Although I’ve had a lot to say in previous chapters about both predicates and constraints, I haven’t explicitly called out the difference between these concepts. So let me remedy that deficiency now. First, the predicate—sometimes more explicitly the relvar predicate, for definiteness—for a given relvar R is the intended interpretation, or meaning, for R. Of course, every user of a given relvar R is supposed (or assumed!) to understand the corresponding predicate; note, however, that—at least in today’s implementations—predicates are stated in natural language and are therefore somewhat informal in nature, necessarily.
So predicates are informal. By contrast, constraints are formal. In essence, a constraint is a boolean expression, expressed in some formal language like SQL or Tutorial D and usually containing references to relvars in the database, that’s required to evaluate to TRUE at all times. Let R be a relvar. Then it’s convenient to think of the logical AND of all constraints that mention R, either directly or indirectly, as the relvar constraint for R. Note, therefore, that whereas the relvar predicate for R is understood only by the user, the relvar constraint for R is “understood” by both the user and the system. In fact, the relvar constraint for R can be regarded as the system’s approximation to the relvar predicate for R. Ideally, of course, we would like R to be such that it always satisfies its predicate; the best we can hope for, however, is that it always satisfies its constraint.[153]
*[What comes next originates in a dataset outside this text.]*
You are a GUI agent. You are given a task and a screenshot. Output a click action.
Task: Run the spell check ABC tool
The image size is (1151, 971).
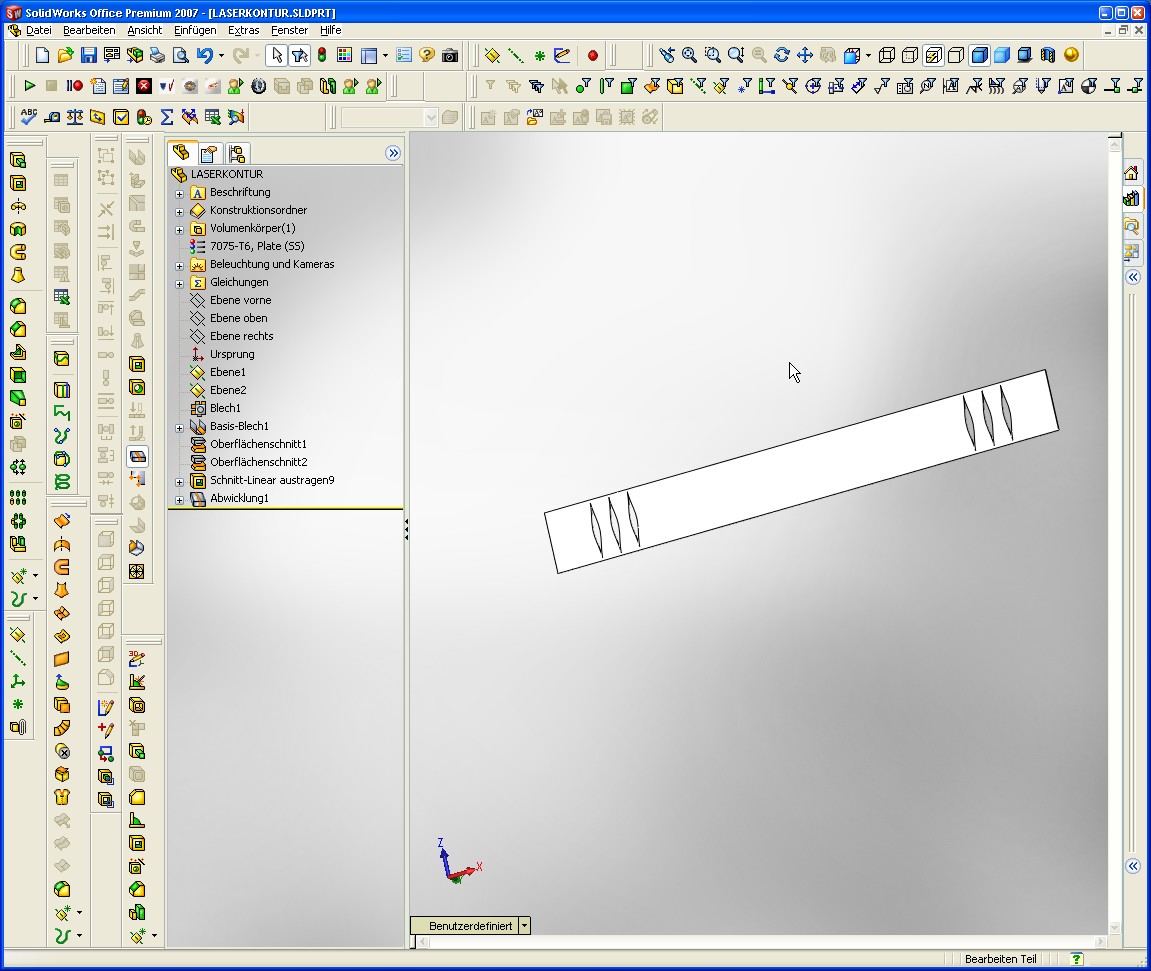(29, 117)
Given now that a database is supposed to be a faithful representation of the semantics of what might be called “the microworld of interest,” it follows that predicates and constraints are highly relevant to the business of database design. We could say that predicates are the informal, and constraints the formal, representation of those semantics. Thus, the database design process as I see it goes like this:
First we pin down the relvar predicates (and other business rules) as carefully as possible.
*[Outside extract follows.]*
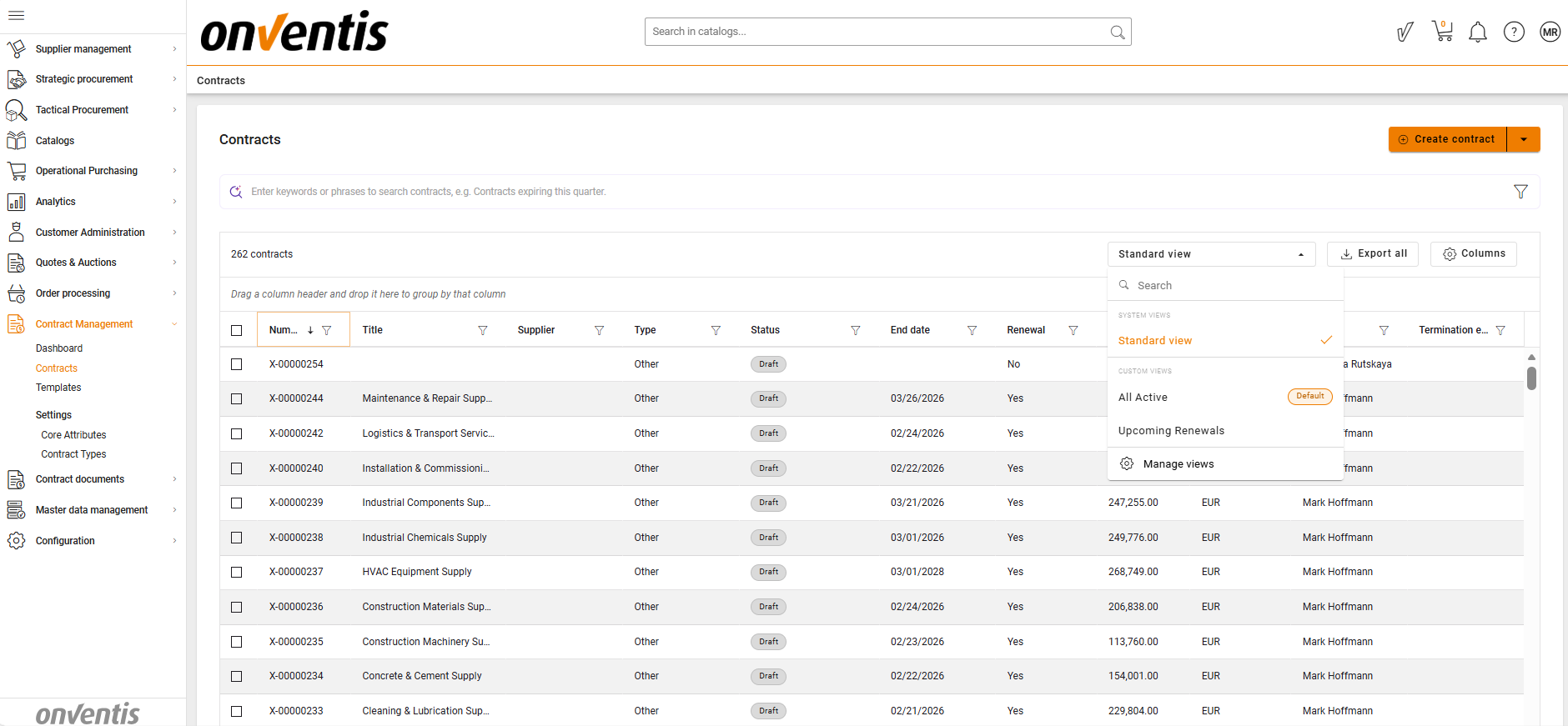Screen dimensions: 1568x726
Task: Choose the All Active custom view
Action: 1143,398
Then we map those predicates and rules into relvars and constraints.
As a consequence of the foregoing, we can see that another way to think about design theory—normalization and so forth—is as follows: It’s a set of principles and techniques for helping with the business of pinning down predicates (and hence constraints). This perspective underpins much of what follows in this chapter.
As an aside, I note that the foregoing discussion goes a long way toward explaining why I’m not much of a fan of E/R (“entity/relationship”) modeling and similar pictorial methodologies. (You might have noticed the total absence of E/R diagrams and the like in previous chapters!) The problem with E/R modeling and suchlike schemes is that they’re less powerful—much less powerful—than formal logic. In particular, they don’t include anything like adequate support for the quantifiers (EXISTS and FORALL),[154] which is a serious omission because the formulation of all but the simplest constraints requires such support, or something equivalent to such support.[155] As a consequence, those schemes and those diagrams are completely incapable of representing all but a few admittedly important, but limited, constraints. Thus, while it might be acceptable to use such diagrams to explicate the overall design at a high level of abstraction, it’s misleading, and in some respects quite dangerous, to think of such diagrams as actually being the design in its entirety. Au contraire: The design is the relvars, which the diagrams do show, plus the constraints, which they don’t.[156]
[153] As an aside, I remark that The Closed World Assumption applies to predicates, not constraints. That is, (a) if tuple t appears in relvar R at time T, then t certainly satisfies both the relvar predicate and the relvar constraint for R at time T; (b) if tuple t could plausibly appear in relvar R but doesn’t, then t certainly doesn’t satisfy the predicate for R at time T, but it still has to satisfy the constraint for R (because if it doesn’t, then it couldn’t “plausibly appear” in the first place).
[154] Since the quantifiers were invented by Frege in 1879, this omission makes E/R diagrams and the like (as a friend of mine once put it) “a pre 1879 kind of logic”! Note: A tutorial on quantifiers and related matters can be found in SQL and Relational Theory and many other places.
[155] Tutorial D has no explicit quantifier support either, but anything expressible in terms of the quantifiers can nevertheless be expressed in Tutorial D; that is, Tutorial D does at least have “something equivalent to” quantifier support.
[156] Two qualifications here: First, the diagrams do show some constraints (basically key and foreign key constraints), as already noted. Second, they might not in fact show all of the relvars—some E/R modeling schemes don’t include in their diagrams relvars like SP in our running example that correspond to many to many relationships.